Pushing the Limits of In-Network Caching for Key-Value Stores

#networking

This was originally posted on Dangling Pointers. My goal is to help busy people stay current with recent academic developments. Head there to subscribe for regular summaries of computer science research.

Pushing the Limits of In-Network Caching for Key-Value Stores Gyuyeong Kim NSDI'25

Load Balancing Cache

I generally think of a cache as serving the purpose of load reduction, (e.g., reducing the total number of DRAM accesses or backend server requests). The purpose here is different: load balancing. This paper builds on prior work which defined the small cache effect:

small cache effect: we can balance loads for N servers (or partitions) by caching the O(N log N) hottest items, regardless of the number of items

Imagine a key-value store with keys sharded across multiple backend servers. By configuring the network switches (which are already present in the network) correctly, read requests for hot keys can be handled entirely by the switch, which balances the load across the backend servers.

Everything Looks Like a Nail

The core of this paper is a creative approach to configuring a reconfigurable match table (RMT) switch to act as a load balancing cache. The RMT architecture contains a pipeline of stages, where each stage has access to dedicated SRAM and TCAM memories. The specific switch used in this paper is an Intel Tofino.

The natural thing to try is to store the hot items in the SRAM/TCAM associated with each stage. When a cache read request packet arrives at the switch, the packet can flow through the RMT pipeline searching for matches (TCAM should be very helpful). That is not the approach taken in this work. Section 2 of the paper goes into depth about the drawbacks of this approach (e.g., handling variable length keys and values).
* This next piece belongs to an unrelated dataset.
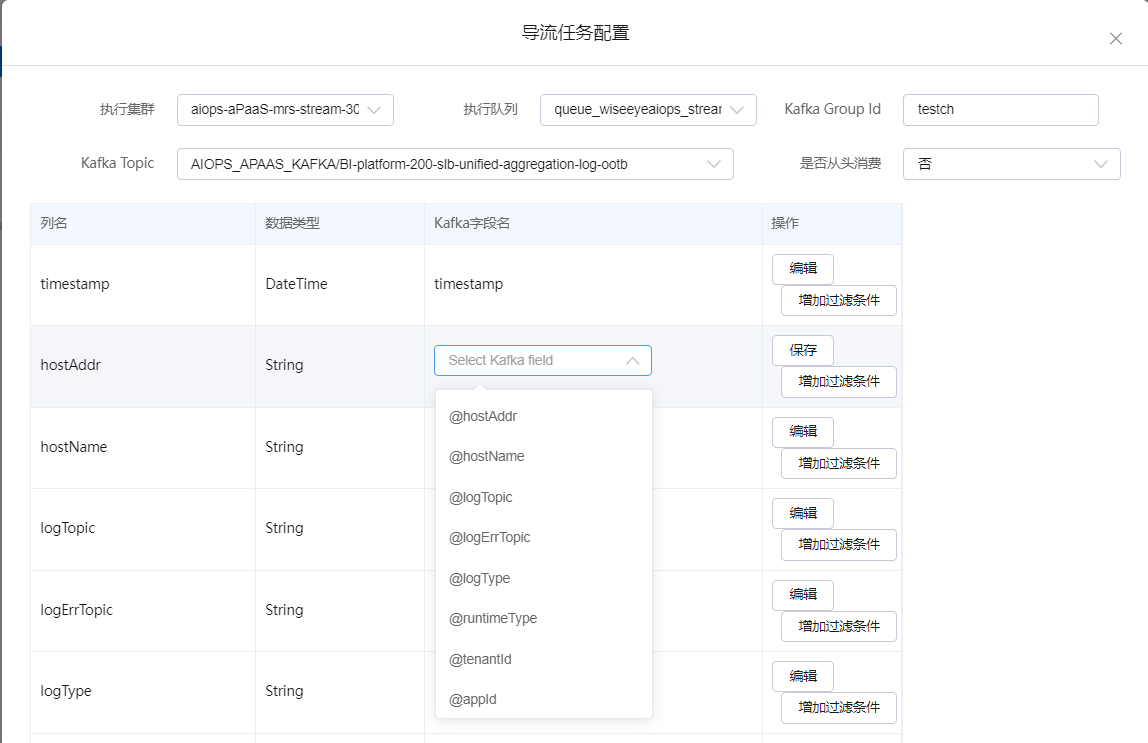Close the 导流任务配置 dialog
The image size is (1148, 743).
click(x=1115, y=39)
Here is the punchline: store read requests in switch memory. When a read request arrives at the switch, the switch determines if the request is for a hot item. If so, it searches for an empty spot in on-chip memory and stores the request there. Hot items are not stored in switch memory, rather they are continuously recycled through the switch. It is like there is another component in the network which is continuously sending packets to the switch which represent the hot (key, value) pairs. No such component is necessary however, because switches have the ability to recycle packets back through themselves.

This cache is called OrbitCache, because you can think of the recycled packets as moons orbiting a planet (the switch).

When a new (key, value) pair is cached, a (fixed length) hash of the key is stored in the lookup table (in switch memory), and the (key, value) pair is continuously recycled through the switch.
When a read request arrives at the switch, a hash of the key is used to check the lookup table for a match. If there is a match (cache hit), then the read request is stored in switch memory. If there is no match (cache miss), then the read request is forwarded to the appropriate backend server.
When a cached (key, value) pair is recycled through the switch, a hash of the key is used to check if there are pending read requests in cache memory. If so, for each pending read request, a response packet is generated and sent back to the client.

Variable length keys are handled by hashing all key bytes down to a fixed length. Hash collisions are detected and handled by the client (this assumes that collisions are rare).

Variable length values are naturally handled by all of the networking protocol support for variable length packets (up to an MTU).

Section 3 of the paper goes into more details (e.g., how cache coherence is maintained).

Results

Fig. 13 has results for Twitter workloads. NetCache is prior work that stores cached data in switch memory. NetCache doesn’t perform as well because it cannot cache all items due to key/value size limits.

Source: https://www.usenix.org/system/files/nsdi25-kim.pdf

Dangling Pointers

It seems like Tofino is a great networking research platform. I imagine many academics were saddened when Intel exited the network switch business. It seems like the world could use a research platform for switches ala RAMP.

Switches can contain DRAM, I wonder how well it could be used as a larger (and slower) cache.